LP, the Larch Prover -- Forward inference


LP provides mechanisms for proving theorems using both forward and backward inference. Forward inferences produce consequences from LP's logical system. Backward inferences produce subgoals whose proof will suffice to establish a conjecture. LP provides four methods of forward inference, each of which derives consequences from the axioms in LP's logical system.
Normalization
Whenever a new rewrite rule is added to its logical system, LP automatically renormalizes all formulas, rewrite rules, and deduction rules. It discards any formula or rewrite rule that normalizes to true. If all hypotheses of a deduction rule normalize to true, LP replaces the deduction rule by the formulas in its conclusions. If all conclusions of a deduction rule normalize to true, LP discards the deduction rule.

Users can make formulas, rewrite rules, and deduction rules immune or ancestor-immune to protect them from automatic normalization, both to enhance the performance of LP and to preserve particular forms for use in a proof. Users can also deactivate rewrite rules to prevent them from being applied automatically. The normalize and rewrite commands explicitly apply rewrite rules (whether or not active) to facts (whether or not immune).

Deduction
Whenever a new deduction rule is added to its logical system, LP automatically applies that deduction rule to all formulas and rewrite rules. Likewise, whenever a formula or rewrite rule is normalized, LP automatically applies all deduction rules to the new normal form.

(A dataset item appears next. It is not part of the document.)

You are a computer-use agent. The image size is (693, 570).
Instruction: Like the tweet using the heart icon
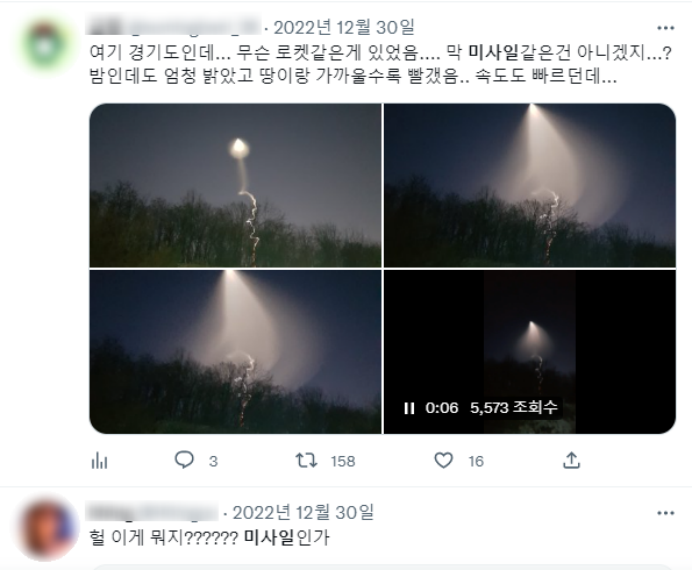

Inactive deduction rules are not used for automatic deduction, and immune formulas and rewrite rules are not subject to automatic deduction. Users can also apply deduction rules explicitly, for example, to immune formulas.

Critical pairs
The computation of critical-pairs and the Knuth-Bendix completion procedure produce consequences from incomplete rewriting systems. It is generally impossible or overly costly to complete a rewriting system. However, the completion procedure can be used to look for inconsistencies in a system, or to perform the final steps in some proofs.

Quantifier elimination
The instantiate command enables users to eliminate universal quantifiers, or to replace free variables by terms, in formulas, rewrite rules, and deduction rules. The fix command enables users to eliminate existential quantifiers in formulas and rewrite rulest to produce a conservative extension of LP's logical system.